INFORMATION SHOWN:
Segment Open

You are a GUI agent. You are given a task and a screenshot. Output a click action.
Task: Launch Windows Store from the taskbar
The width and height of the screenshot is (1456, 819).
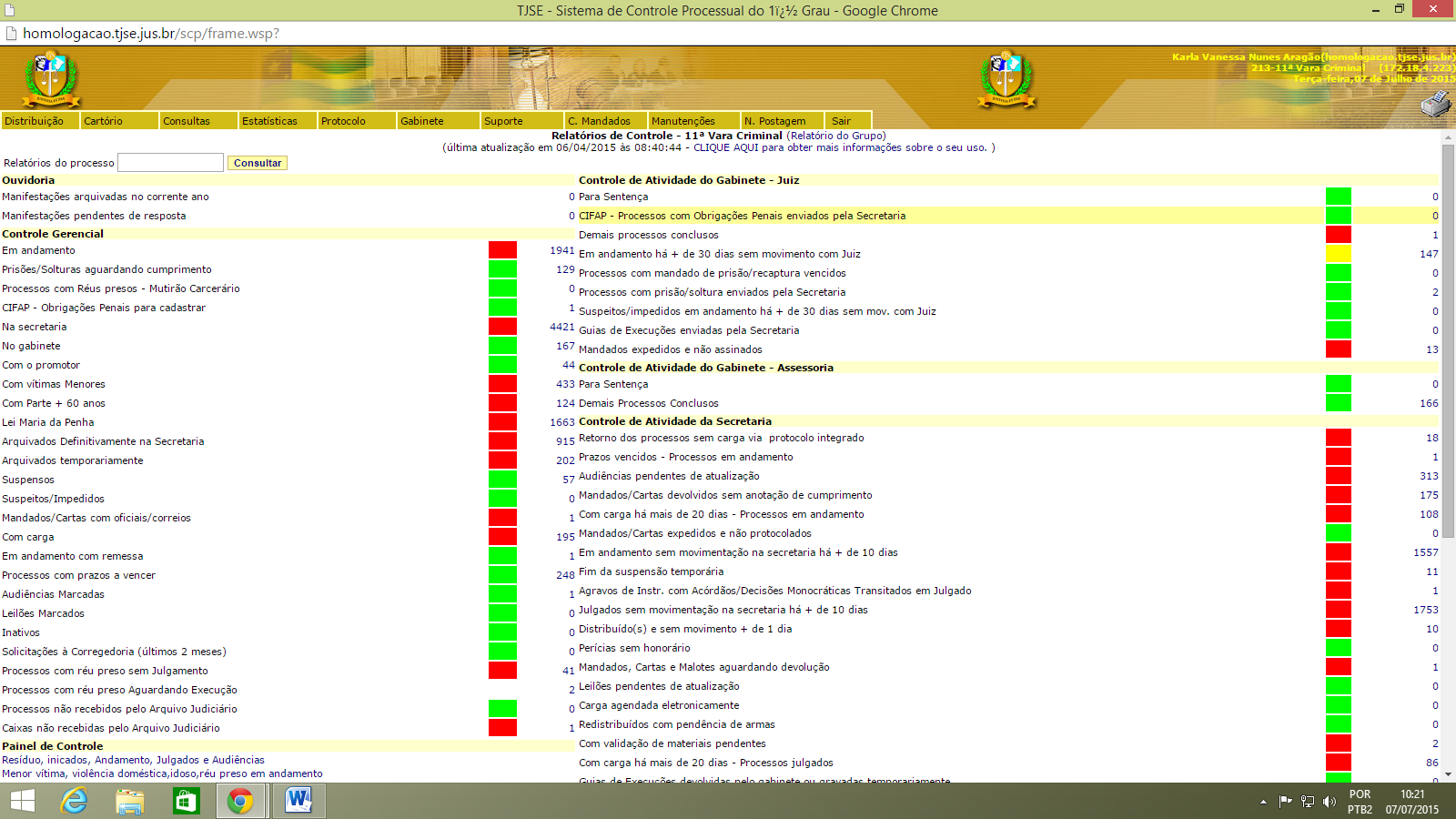click(x=186, y=801)
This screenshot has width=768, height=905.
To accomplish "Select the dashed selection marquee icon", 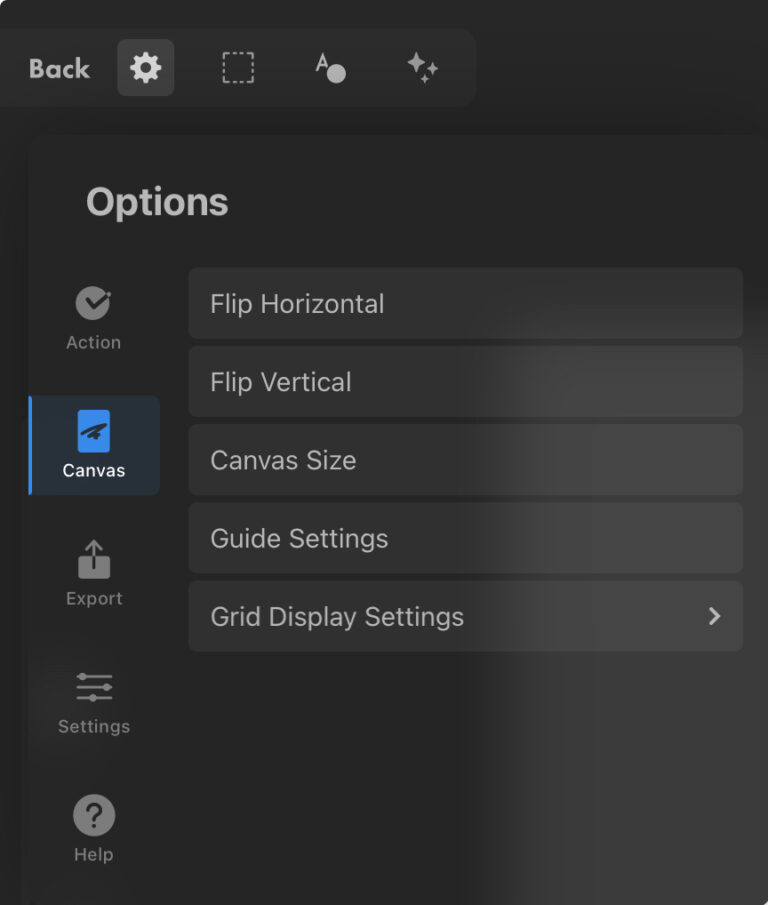I will [x=238, y=68].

Segment Closed

BRIEF: Leaving every picture behind, retype the entries above exactly, from the first line through the line with "This screenshot has width=768, height=905.", and stop there.

ANSWER TO THIS EXERCISE:
You are a GUI agent. You are given a task and a screenshot. Output a click action.
Task: Launch Windows Store from the taskbar
The width and height of the screenshot is (1456, 819).
click(x=186, y=801)
This screenshot has width=768, height=905.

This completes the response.